Tuesday, January 16, 2007; Page D01

For almost eight years, unions have been waiting for the Labor Department to finish writing rules that would make it clear that employers are supposed to pick up the tab for safety equipment for millions of workers.

Many companies already foot the bill for goggles, hard hats, ear plugs, mesh gloves, safety harnesses and other gear that they have been required to provide since 1994. But some industry sectors, including home building, poultry processing and construction, say a mandate requiring them to pay would be too open-ended.

Labor officials say the complicated nature of the issue, both legal and practical, has caused the delay. The unions claim the Bush administration has stalled because it is looking out for corporate interests.

So on Jan. 3, the AFL-CIO and the United Food and Commercial Workers Union filed suit in the U.S. Court of Appeals in the District to force the government to complete the long-postponed proposal.
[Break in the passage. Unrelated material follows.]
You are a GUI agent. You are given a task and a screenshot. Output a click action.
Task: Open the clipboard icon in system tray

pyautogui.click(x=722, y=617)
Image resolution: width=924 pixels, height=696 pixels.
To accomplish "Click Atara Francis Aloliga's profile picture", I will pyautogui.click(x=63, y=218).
"This is an uncomplicated rulemaking on a straightforward, but significant, issue of importance to worker safety and health," the suit says. It asks that the Occupational Safety and Health Administration be directed to complete the regulation within two months of a court order.

The personal protective equipment industry includes manufacturers such as 3M and DuPont. It has sales of about $10 billion annually, according to the International Safety Equipment Association in Arlington. The government estimates the rule would cost businesses about $62 million a year.
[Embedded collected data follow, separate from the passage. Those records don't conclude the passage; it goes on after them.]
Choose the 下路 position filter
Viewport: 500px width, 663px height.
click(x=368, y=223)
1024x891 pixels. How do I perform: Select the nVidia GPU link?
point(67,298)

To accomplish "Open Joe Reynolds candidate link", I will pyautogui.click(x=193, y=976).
The dispute has a long history. After the initial protective equipment rule was issued in 1994, it said employers had to provide various pieces of safety gear. But unlike a series of health-related OSHA standards, it didn't say who should foot the bill, and not every company did.
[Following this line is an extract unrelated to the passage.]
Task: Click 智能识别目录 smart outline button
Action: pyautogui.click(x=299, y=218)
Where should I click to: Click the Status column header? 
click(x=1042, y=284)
Northrop Grumman's Newport News Shipbuilding in Newport News, Va., for example, provides and pays for protective equipment for its 19,000 employees.

"We like consistency," said James Thornton, director of environmental health and safety for the shipyard, which builds and maintains aircraft carriers and submarines. "We prefer that we purchase them, provide them and train employees on the equipment."

The unions believe that lower-paid workers in industries such as poultry processing do not get the same deal.

There is a great deal of debate by some companies over such issues as what items are considered "tools of the trade" and are expected to be owned and paid for by employees, how replacement equipment is covered, what labor agreements might stipulate and whether the rule should cover temporary workers.

"It's the low-wage worker in forgotten industries" who is most affected, said Jacqueline Nowell, director of the occupational, safety and health office for the United Food and Commercial Workers Union.